Line by line, transcribe all of the entries exactly.

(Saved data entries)
◆ ◆ ◆
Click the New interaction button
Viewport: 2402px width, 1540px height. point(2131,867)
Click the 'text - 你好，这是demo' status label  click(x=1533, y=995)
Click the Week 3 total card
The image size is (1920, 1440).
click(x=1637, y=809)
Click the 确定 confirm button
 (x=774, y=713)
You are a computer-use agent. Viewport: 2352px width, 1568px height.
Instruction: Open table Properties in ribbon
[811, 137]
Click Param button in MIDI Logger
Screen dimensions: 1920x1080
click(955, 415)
◆ ◆ ◆
→ **Solution to the problem**
Click the New interaction button
Viewport: 2402px width, 1540px height. point(2131,867)
Click the 'text - 你好，这是demo' status label  click(x=1533, y=995)
Click the Week 3 total card
The image size is (1920, 1440).
click(x=1637, y=809)
Click the 确定 confirm button
 (x=774, y=713)
You are a computer-use agent. Viewport: 2352px width, 1568px height.
Instruction: Open table Properties in ribbon
[811, 137]
Click Param button in MIDI Logger
Screen dimensions: 1920x1080
click(955, 415)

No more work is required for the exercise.